Man's Drunk Driving Arrest Shows What Police Look for During Stop

A Wisconsin man was recently arrested on his seventh drunk driving offense and will now face a felony charge due to his prior arrests. The story of his seventh OWI arrest, however, provides readers of this DUI and drunk driving defense law blog with some insight into what law enforcement officials look for when they stop individuals on suspicion of driving while intoxicated.

For example, the police involved with the man's stop allegedly noted that the individual's speech was slurred when they questioned him about his drinking. Additionally, the man apparently told officers that he had consumed several alcoholic beverages prior to getting into his car. Finally, law enforcement officials claimed to have observed that the man had an open can of beer in his car at the time that he was stopped for suspected drunk driving.

After allegedly making the previously mentioned observations, police subjected the man to field sobriety testing, which they claim he failed. His performance on the field sobriety tests, along with the alleged observation of an open container, the man's unclear speech, and his claim to have been drinking, all may be used as evidence of his intoxication should his seventh drunk driving arrest go to trial.
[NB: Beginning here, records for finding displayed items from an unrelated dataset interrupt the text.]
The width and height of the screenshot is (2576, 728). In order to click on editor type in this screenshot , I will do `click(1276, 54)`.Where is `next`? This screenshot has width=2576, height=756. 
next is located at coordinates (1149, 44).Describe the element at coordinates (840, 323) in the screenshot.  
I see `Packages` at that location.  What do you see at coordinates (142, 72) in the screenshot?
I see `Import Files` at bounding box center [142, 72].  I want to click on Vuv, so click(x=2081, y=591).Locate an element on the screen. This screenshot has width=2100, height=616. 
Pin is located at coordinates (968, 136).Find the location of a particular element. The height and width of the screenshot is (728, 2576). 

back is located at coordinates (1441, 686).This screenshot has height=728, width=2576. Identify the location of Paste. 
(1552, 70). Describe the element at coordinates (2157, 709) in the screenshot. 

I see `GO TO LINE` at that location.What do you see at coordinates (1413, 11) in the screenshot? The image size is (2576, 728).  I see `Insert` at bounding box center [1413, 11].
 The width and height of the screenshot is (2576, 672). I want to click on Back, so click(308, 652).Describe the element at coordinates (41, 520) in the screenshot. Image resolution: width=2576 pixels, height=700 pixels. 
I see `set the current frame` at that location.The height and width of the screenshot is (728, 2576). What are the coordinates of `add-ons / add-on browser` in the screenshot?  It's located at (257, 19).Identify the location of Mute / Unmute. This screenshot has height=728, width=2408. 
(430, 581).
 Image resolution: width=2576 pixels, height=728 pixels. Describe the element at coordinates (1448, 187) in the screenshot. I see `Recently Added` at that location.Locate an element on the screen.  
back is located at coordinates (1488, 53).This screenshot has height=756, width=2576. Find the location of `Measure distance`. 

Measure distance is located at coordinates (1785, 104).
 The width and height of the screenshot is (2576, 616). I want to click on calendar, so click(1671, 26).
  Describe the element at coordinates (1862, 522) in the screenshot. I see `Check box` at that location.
Individuals who are stopped for suspected drunk driving have rights during and after their traffic stops. Should they find themselves facing drunk driving charges they are entitled to secure their own legal representatives to help them combat the charges lodged against them. The man in this story will apparently have some evidence to overcome in the event that he chooses to fight the criminal charges, but he still has the right to challenge it in hopes of avoiding harsh penalties. Like others, he may choose to do so with the help of a drunk driving defense attorney who may be able to address evidentiary issues and assist in crafting a defense strategy that suits the situation.